Managing Uncertainties in the Future Grid

Date Monday, August 5, 1:00PM – 5:00PM

Price Early Bird $195, Regular $240; Student Early Bird $50, Student Regular $75

Lead Instructor Jay Giri, Independent Consultant - GGM Consulting

Instructor Mark Adamiak, Adamiak Consulting

Managing the future grid will require creative, innovative solutions. This is because of uncertainties being introduced by the growth of less predictable & reliable renewable generation resources, demand response programs, distributed generation, microgrids, potential cyber-security issues and the aging infrastructure. Energy Management Systems (EMS) have been deployed for decades at utility control centers to manage the electricity grid in real-time. Today these EMS capabilities are poised to be enhanced quite dramatically with growth of synchrophasor PMU measurements. Solutions to decentralize management of the grid are also being introduced – these include Distribution Management Systems, Substation Automation and advances in grid control devices. These new solutions will help us manage the uncertainties and challenges of the future smart grid.

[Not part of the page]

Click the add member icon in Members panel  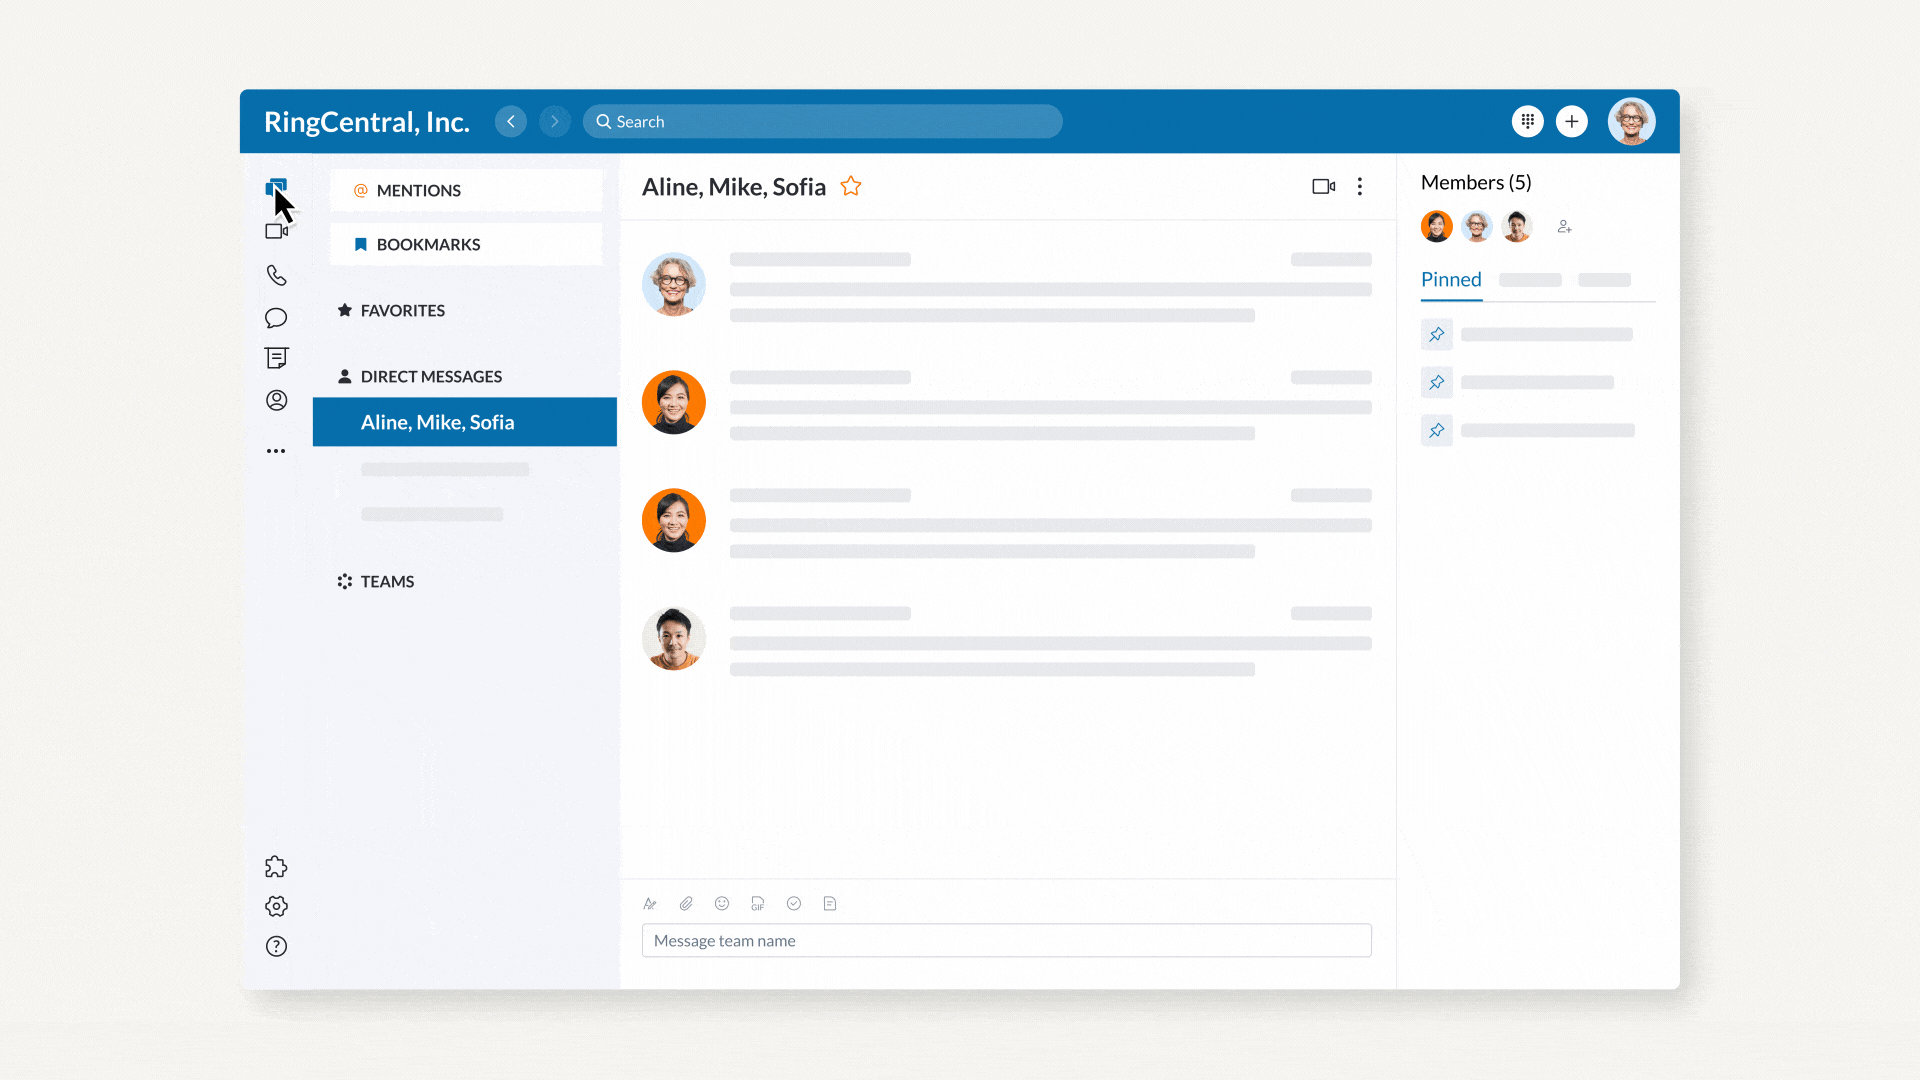point(1563,227)
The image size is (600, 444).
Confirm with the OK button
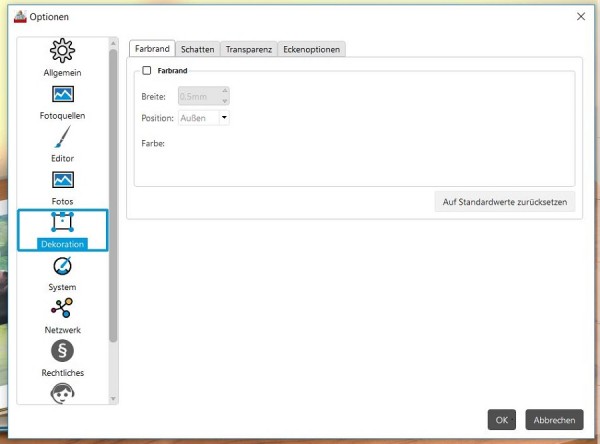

This presentation will describe:

  • The history and evolution of the EMS from its digital genesis in the 1970’s.
  • The primary functions of a modern EMS
  • Emerging new industry drivers & emerging new technology trends
  • Impact of growth of microgrids, renewables and distributed generation on the EMS
  • Growth of Phasor Measurement Units (PMUs) and synchrophasor measurements worldwide
  • Wide area monitoring (WAMS) and wide area control (WAMPAC) solutions
  • Modern advanced fast-acting grid control devices
  • Concluding thoughts on the challenges and opportunities to manage the future grid

Planning, Developing, and Operating of HVDC Interconnections of Offshore Wind Farms

Date Thursday, August 8, 8:00AM – 12:00PM

Price Early Bird $195, Regular $240; Student Early Bird $50, Student Regular $75

Lead Instructor Michael Henderson, ISO-NE

Instructors Neil Kirby, GE, Dr. Anne-Katrin Marten, 50 hertz, Girish Behal, SNC-Lavalin

This tutorial will discuss the operations and economics of Offshore HVDC installations, which are becoming increasingly prevalent with the widespread expansion of Offshore Wind projects. Recognized experts from across the globe will share their extensive experience. The tutorial will introduce Offshore HVDC technology to attendees through discussions of: introduction to offshore HVDC, design challenges resulting from offshore construction, drivers and analysis for selecting between AC and DC interconnections, and operational issues of the equipment and DC cables. This tutorial will enable learning by PES members interested in this increasingly important area of offshore HVDC installations.